To keep these parties going, Alig and his crew used an assortment of drugs. Alig took them, too. His favorites: an animal tranquilizer called Special K, and heroin.

"We were sort of in the middle of this vibrant scene that turned so dark," filmmaker Babato said. "They were all doing drugs, and just sort of … lost their way. … I think he built, he created this world where it was bound to end in disaster."

It finally come to a gruesome end on a cold winter day in 1996. Alig and Melendez got into a fight over money. Then, in a scene right out of one of the Blood Feast posters, Alig's friend Robert "Freeze" Riggs struck Melendez with a hammer — three blows to his head.

Melendez wasn't killed by the hammer beating. Alig said he was still conscious — until Alig pulled a sweatshirt over his face and suffocated him. But Alig and Freeze didn't stop there.

They poured drain cleaner down his throat. They cut off his legs. They left him in Alig's apartment for days, using ice and baking soda to mask the smell of the corpse.

Then, with the help of a doorman and a cabdriver, they dumped Melendez's body into the Hudson River.

Party’s Over

If Alig felt remorse at the time, he didn't show it. He continued organizing his parties around New York.
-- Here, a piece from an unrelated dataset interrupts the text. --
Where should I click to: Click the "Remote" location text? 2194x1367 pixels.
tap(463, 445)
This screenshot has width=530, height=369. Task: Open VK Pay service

In a show of shocking bravado, Alig appears on camera in Bailey and Barbato's documentary bragging about the slaying.

The filmmakers at first thought Alig was making some sort of crude joke.

But Johnny Melendez, Angel's brother, didn't think Alig was joking. He thought Alig was guilty, and when Angel's body washed up on Staten Island, others thought so, too.

Cops began to question Alig and Freeze, and Freeze quickly confessed and told them of Alig's role in the killing. Alig's party days were over.

Alig, 37, has now served six years of a 10- to 20-year sentence for Melendez's the slaying. Freeze also received a 10- to 20 year prison term.

Seeing Alig in prison, he appears not to be what he wasn't back in 1996 — remorseful.

Alig says he noticed something about Culkin when the actor visited him at Attica. "Macaulay really embodied that kind of goody-two shoes, but not really. There's something naughty about him."

Culkin says he does have a dark side — but not as dark as Alig's. "It's so easy to see me as this wicked little thing … this wicked little blond-haired kid making trouble for everybody."